One app is for the client UI. The client UI is implemented as a single page application
The other app is for the API server. The API server uses a confidential client to call the Microsoft Graph API
Follow the guide below to setup and configure the two applications:
Run azd env set AZURE_USE_AUTHENTICATION true to enable the login UI and use App Service authentication by default.
Run .venv/bin/python ./scripts/manageacl.py --acl-action enable_acls(from root dir) to enable access control on your search index.
Run azd env set AZURE_AUTH_TENANT_ID to set the tenant ID associated with authentication.
You can find the tenant ID by navigating to Microsoft Entra ID
Check for the Tenant ID field under Basic information in the Overview tab
Run ./scripts/auth_init.sh and wait for the authentication setup to complete.
You can verify the script’s succession by navigating to Microsoft Entra ID → App Registrations
Ensure you have two new app registrations, namely Azure Search OpenAI Chat Client App and Azure Search OpenAI Chat Server App respectively.

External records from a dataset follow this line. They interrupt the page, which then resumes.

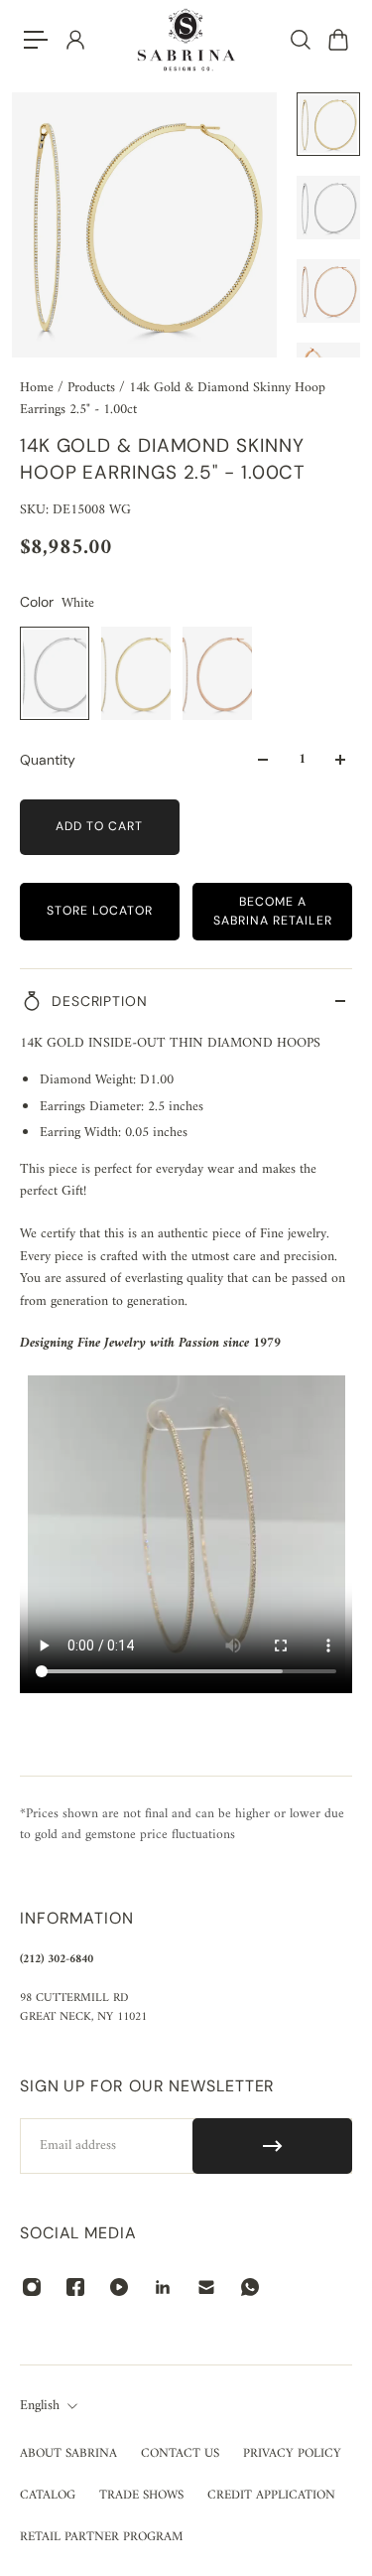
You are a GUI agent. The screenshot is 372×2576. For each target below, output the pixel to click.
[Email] (206, 2287)
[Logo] (186, 40)
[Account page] (74, 40)
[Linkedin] (163, 2287)
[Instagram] (32, 2287)
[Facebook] (75, 2287)
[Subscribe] (272, 2146)
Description (100, 1001)
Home (39, 387)
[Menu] (36, 40)
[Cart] (337, 40)
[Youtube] (119, 2287)
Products (93, 387)
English (40, 2406)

You can complete the authentication setup by launching the azd up command or enable user document upload first by following the next section and then provision the resources by using azd up.
Managing Supported Account Types By default, the app configuration sets the supported account type to Single Tenant.
Single Tenant support allows access to only the accounts in your main tenant’s organizational directory.
You can choose to keep this on default configuration and allow access to people from your organization only, or you can choose to have Multi-Tenant account support (Any Microsoft Entra ID tenant).
To change the supported account types to Multi-Tenant, follow the steps below for both the Client and Server app registrations:
Navigate to the respective app registration
Choose Authentication settings under the Manage options in the side panel
Scroll to the supported account types section and choose Accounts in any organizational directory
Open Screenshot 2024-11-27 at 3.46.20 PM.png Enabling User Document Upload This section covers the user document upload system to allow users to upload their own documents and chat with them.
Important: This feature requires you to first enable authentication.
You can enable the user document upload feature by setting an azd environment variable: azd env set USE_USER_UPLOAD true
If you are enabling this feature on an existing index, you should also update your index to have the new storageUrl field:
.venv/bin/python ./scripts/manageacl.py -v --acl-action enable_acls Finally, run the azd up command.
This guide walks you through the process of building and deploying a complete end-to-end Enterprise GPT application using Azure.